Ingresamos al Less For Less (Leggend) y como era de esperarse había muchas chicas. Confieso que miré alrededor buscando chicos y los encontré, pero todos gays. Guardamos nuestros bolsos y nos preparamos para el baile. Pedimos dos tragos y en tan sólo algunos minutos Hope se encontró con amigas conocidas, agarres anteriores, cueros deseados, diosas inalcanzables y la ex de la ex, pero claro, la puse en onda, porque esa noche ella venía conmigo, éramos pareja, y estaba prohibido coquetear con alguien, sólo por esa noche.
Ella se sentía en el paraíso, aunque había peleado con su enamorada y yo deseaba olvidar los líos con mi adorado tormento, y como dicta nuestro querido Salmón: "A lo mejor resulta mejor así", decidimos olvidar las penas y celebrar la amistad.
Horas antes habíamos llamamo a La Loca quién llegó con otra amiga más, una amiga que ya no es bienvenida porque no se necesita ser heterosexual para ser cagón. En fin, esa noche toneamos desde que pisamos la pista de baile. Con trago y chela en mano, la gente fue llegando y cada vez había menos espacio. Bailé con Hope, bailé con La Loca, bailé con la otra tipa, bailé sola, bailé en grupo, bailé, bailé y bailé. ¿Y qué baile? De todo. Fue una noche sensacional. Hope estaba en su ambiente, recontra ambiente. Un ambiente de libertad, la libertad de bailar como quieras sin que nadie te vea raro, la libertad de las parejas less besándose sin que nadie ponga cara de autogol, sin que nadie mire con asco o morbo, sin que nadie diga nada, era la libertad de ser quién eres. Porque siendo francos, esa libertad se restringía afuera, fuera de las paredes del Leggend, en donde todos tenían que guardar compostura y ser moderados.
Pero estábamos adentro y el escándalo estaba permitido.

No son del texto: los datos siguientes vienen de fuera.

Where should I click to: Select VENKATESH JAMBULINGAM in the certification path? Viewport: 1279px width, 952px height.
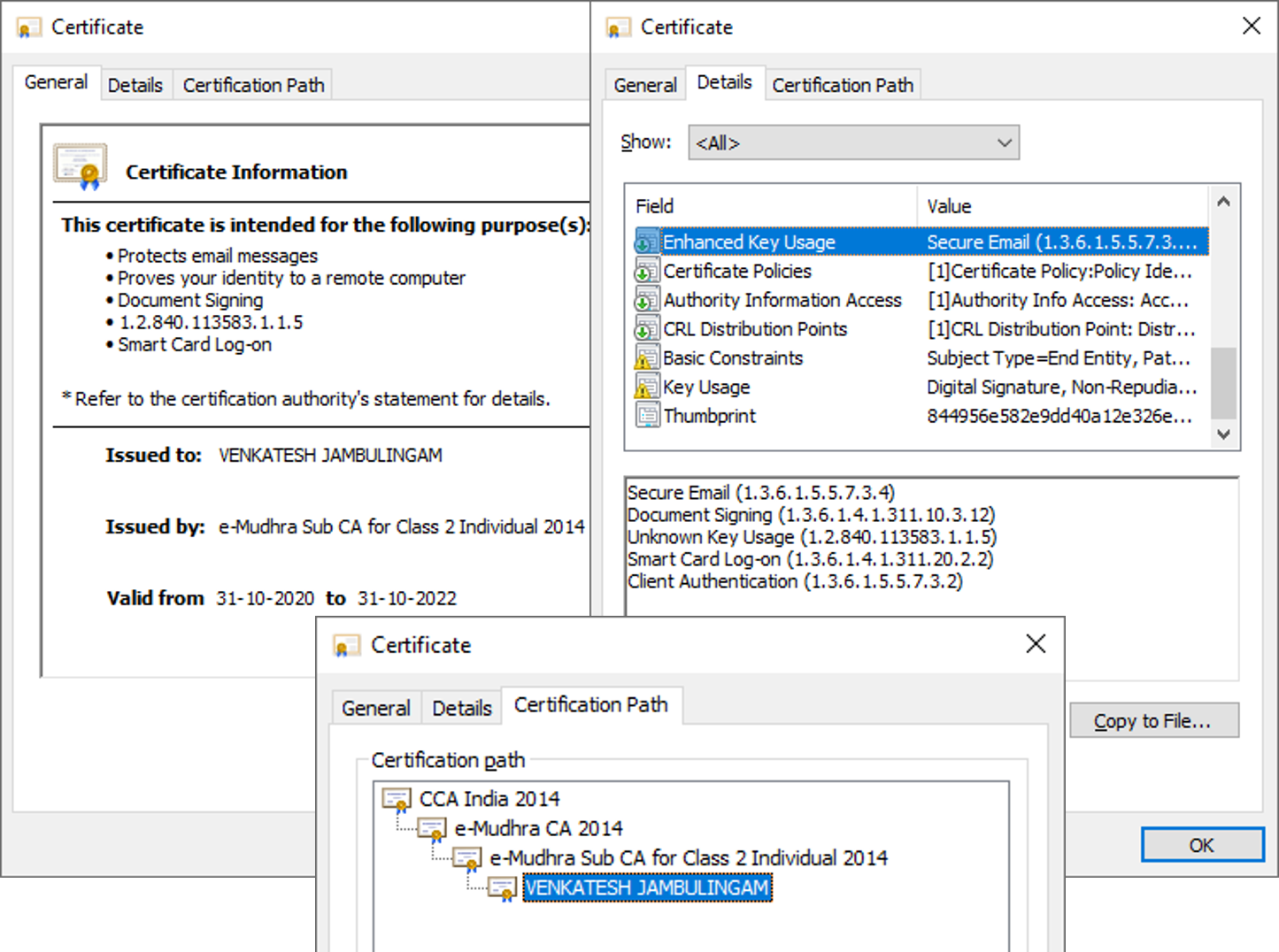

Justo detrás mío estaba una parejita de niñas (niñas por lo jovencitas que eran) una de ellas me jaló y me metió en su grupo de baile, imagino que a esas alturas de la noche yo también me sentía parte de ese mundo porque no me importó en lo absoluto confundirme entre los abrazos del momento. Entonces, escuché la entrada de una de las canciones más conocidas de Erasure, pero que en ese momento, se cantó como si se tratara de un himno:
That you give me no
That you give me no
That you give me no
That you give me no
Soul, I hear you calling
Oh baby please...
Give a little respect to me...
That you give me no
That you give me no
That you give me no
Soul, I hear you calling
Oh baby please...
Give a little respect to me...
Y no debería ser sólo un poco, sino demasiado, porque no le hacen daño a nadie. Es cierto que existe cada caso escandaloso de locas mariquitas que se le avientan a cualquier tipo que ven o las machonas recontra brothers que no les importa incomodar a las que no somos less, pero también están las otras: las prudentes, profesionales exitosas, excelentes amigas incondicionales, que aman y lo dan todo, que se enamoran y lloran por ello, las que se informan y tienen bien claro qué son, qué quieren, a dónde van, las que se aceptan y buscan que los demás también las acepten, pero nunca con imposición sino con tolerancia y respeto. Con orgullo digo que tengo a una de las mejores conmigo, jamás me ha insinuado convertirme o probar, derrepente ese es el miedo que tienen las mujeres homofóbicas. Erróneamente creen que tener una amiga lesbiana es sinónimo de un futuro gileo y no es siempre así.
Durante toda la noche, Hope preguntaba:
¿Está todo bien?
¿Qué te parece?
¿Te sientes incómoda?
Cuando quieras nos vamos, etc
Para nada, Hope, esto fue espectacular, no me había divertido tanto en mucho tiempo...
Esa noche me contagié de libertad, estaba con mi amiga adorada y en su onda, en fín, que fuera lesbiana nunca me importó. ¿Por qué habría de importarme? Yo soy hetero y eso a ella nunca le molestó.